- WHAT YOU SHOULD DO:
Your answer must be a single number: how many lines of the data include "folder".

****************

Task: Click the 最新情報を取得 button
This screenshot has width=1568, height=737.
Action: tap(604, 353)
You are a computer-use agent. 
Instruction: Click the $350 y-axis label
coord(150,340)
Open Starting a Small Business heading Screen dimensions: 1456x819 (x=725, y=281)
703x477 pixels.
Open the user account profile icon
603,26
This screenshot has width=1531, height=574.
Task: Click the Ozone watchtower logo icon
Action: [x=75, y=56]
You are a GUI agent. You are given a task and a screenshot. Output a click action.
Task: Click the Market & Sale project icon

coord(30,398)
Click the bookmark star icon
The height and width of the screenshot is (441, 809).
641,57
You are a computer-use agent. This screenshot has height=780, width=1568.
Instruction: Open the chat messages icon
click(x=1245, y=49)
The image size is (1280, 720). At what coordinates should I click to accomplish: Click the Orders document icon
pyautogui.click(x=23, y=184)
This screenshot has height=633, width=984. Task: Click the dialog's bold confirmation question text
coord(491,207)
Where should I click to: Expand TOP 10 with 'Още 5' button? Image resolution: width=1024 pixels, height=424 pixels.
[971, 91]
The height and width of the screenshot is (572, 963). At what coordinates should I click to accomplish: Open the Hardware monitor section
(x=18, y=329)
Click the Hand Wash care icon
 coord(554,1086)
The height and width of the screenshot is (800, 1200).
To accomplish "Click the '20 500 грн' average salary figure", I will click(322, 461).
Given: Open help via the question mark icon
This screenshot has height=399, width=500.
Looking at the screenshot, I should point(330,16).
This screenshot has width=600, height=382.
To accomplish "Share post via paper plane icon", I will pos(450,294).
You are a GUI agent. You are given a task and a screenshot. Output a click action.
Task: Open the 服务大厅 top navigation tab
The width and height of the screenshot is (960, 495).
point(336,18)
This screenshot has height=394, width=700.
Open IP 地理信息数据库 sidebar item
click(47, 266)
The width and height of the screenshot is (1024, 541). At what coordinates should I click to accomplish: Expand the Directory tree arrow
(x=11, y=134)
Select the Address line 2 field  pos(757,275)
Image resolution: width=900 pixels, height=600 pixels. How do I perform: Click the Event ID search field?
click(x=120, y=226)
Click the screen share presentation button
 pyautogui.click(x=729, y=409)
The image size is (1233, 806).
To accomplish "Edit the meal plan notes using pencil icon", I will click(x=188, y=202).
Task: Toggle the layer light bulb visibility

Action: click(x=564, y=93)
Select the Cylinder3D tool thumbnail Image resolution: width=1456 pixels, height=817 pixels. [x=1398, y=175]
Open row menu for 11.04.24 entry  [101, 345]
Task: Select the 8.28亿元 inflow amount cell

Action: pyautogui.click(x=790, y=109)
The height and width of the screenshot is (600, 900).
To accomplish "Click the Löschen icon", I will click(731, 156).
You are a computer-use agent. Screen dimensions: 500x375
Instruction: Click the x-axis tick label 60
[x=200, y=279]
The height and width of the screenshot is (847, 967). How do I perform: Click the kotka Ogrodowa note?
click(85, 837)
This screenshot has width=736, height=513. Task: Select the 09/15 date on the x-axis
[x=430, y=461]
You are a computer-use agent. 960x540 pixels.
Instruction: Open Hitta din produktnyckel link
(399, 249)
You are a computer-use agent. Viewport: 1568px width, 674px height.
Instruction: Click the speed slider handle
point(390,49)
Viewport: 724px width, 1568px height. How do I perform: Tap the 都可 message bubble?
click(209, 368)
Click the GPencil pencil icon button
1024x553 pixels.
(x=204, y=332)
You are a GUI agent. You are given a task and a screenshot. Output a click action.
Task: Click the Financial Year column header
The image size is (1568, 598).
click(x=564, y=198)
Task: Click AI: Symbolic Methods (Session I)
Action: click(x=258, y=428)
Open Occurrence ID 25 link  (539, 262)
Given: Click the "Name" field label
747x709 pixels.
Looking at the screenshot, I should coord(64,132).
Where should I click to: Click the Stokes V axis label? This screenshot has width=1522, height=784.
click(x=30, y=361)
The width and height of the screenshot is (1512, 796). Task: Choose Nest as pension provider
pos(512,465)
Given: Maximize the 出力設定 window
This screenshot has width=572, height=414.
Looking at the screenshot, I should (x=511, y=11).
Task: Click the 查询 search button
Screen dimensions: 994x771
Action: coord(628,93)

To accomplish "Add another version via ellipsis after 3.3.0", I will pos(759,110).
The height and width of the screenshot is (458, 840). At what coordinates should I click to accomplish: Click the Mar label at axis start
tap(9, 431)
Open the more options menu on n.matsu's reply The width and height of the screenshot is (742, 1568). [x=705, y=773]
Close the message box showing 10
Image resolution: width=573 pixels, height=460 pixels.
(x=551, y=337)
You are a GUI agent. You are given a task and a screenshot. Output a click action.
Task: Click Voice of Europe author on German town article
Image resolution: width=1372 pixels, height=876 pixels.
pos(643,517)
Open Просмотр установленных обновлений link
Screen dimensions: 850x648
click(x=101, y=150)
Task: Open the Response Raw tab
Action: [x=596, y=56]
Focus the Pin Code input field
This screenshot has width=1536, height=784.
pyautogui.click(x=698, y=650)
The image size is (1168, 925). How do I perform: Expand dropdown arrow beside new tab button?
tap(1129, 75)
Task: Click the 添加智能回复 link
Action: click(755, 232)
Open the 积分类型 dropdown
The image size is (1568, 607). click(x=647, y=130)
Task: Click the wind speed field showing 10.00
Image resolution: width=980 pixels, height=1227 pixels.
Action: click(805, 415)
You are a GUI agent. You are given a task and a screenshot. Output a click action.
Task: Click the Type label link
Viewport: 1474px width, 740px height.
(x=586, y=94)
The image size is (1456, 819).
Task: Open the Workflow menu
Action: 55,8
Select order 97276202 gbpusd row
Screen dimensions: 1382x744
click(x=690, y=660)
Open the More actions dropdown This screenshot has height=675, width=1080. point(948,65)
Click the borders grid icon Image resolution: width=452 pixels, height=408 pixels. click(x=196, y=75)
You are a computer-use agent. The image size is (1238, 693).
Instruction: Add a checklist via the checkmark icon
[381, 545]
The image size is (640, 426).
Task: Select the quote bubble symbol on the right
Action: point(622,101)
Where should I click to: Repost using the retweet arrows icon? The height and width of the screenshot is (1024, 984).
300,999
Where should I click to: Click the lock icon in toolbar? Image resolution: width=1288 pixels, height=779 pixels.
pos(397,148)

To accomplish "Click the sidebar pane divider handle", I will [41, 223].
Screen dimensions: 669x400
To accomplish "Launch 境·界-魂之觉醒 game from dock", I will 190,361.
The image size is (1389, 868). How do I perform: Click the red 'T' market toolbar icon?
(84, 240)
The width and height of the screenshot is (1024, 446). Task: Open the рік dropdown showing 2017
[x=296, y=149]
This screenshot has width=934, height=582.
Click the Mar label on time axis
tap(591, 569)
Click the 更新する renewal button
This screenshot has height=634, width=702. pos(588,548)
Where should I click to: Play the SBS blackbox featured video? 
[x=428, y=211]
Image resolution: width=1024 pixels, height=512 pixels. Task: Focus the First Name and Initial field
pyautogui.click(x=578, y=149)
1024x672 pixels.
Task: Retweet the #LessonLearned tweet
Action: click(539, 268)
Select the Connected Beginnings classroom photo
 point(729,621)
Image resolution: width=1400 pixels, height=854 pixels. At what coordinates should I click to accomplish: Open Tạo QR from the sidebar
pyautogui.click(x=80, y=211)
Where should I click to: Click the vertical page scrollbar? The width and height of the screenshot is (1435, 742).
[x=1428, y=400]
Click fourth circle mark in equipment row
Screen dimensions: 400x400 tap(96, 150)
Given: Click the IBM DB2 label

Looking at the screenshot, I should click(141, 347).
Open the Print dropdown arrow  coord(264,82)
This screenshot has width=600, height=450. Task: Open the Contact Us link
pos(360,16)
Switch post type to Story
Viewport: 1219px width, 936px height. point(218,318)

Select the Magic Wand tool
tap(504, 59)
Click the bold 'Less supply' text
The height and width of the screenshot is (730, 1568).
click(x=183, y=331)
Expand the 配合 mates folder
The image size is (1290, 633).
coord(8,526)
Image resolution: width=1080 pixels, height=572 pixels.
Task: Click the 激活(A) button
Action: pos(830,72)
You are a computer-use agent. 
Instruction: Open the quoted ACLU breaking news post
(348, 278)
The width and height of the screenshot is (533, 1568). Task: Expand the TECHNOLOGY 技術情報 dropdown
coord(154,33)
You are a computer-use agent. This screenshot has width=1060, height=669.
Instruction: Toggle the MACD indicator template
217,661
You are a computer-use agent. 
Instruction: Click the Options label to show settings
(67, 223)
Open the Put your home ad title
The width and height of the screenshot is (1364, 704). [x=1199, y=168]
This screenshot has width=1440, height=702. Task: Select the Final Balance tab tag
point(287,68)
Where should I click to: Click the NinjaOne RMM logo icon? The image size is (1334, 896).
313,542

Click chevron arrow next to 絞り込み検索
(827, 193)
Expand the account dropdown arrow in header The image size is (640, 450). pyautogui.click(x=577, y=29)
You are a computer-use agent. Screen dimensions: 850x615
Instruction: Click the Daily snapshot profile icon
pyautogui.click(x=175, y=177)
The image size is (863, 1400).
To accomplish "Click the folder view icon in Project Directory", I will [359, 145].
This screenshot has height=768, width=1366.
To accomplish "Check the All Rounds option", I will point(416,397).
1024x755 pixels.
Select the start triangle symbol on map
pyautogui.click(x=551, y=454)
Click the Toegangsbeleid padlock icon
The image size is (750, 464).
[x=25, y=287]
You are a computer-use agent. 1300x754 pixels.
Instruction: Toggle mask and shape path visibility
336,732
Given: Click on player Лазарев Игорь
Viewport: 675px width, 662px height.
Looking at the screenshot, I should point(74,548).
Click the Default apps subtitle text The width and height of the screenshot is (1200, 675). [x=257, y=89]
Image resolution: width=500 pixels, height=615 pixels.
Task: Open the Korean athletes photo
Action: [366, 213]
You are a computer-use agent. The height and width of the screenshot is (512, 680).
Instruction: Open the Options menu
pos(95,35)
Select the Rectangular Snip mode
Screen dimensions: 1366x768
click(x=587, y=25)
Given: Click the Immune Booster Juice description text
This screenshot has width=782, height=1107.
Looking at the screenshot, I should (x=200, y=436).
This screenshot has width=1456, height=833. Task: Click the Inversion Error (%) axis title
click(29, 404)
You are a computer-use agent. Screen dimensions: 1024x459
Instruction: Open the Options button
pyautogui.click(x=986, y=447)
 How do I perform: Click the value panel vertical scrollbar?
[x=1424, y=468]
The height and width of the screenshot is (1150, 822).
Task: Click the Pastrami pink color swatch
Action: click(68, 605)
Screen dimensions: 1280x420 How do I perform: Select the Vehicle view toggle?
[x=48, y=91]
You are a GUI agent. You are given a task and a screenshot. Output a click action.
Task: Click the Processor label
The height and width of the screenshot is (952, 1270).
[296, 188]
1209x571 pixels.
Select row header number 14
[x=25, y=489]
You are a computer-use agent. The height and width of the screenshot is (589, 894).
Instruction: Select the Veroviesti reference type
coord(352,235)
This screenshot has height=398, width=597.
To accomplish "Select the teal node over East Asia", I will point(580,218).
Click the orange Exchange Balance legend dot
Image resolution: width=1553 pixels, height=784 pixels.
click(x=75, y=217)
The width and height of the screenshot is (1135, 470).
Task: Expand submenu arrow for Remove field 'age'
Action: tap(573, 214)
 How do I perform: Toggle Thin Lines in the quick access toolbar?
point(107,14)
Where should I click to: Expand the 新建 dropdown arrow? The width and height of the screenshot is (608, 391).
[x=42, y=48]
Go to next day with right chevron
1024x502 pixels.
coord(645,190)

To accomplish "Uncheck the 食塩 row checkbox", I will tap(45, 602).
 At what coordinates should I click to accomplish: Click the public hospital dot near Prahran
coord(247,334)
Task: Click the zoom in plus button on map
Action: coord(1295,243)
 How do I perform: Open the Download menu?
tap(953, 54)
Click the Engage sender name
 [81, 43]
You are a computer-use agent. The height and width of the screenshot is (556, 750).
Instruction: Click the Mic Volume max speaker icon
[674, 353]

****************

- THE ANSWER:
2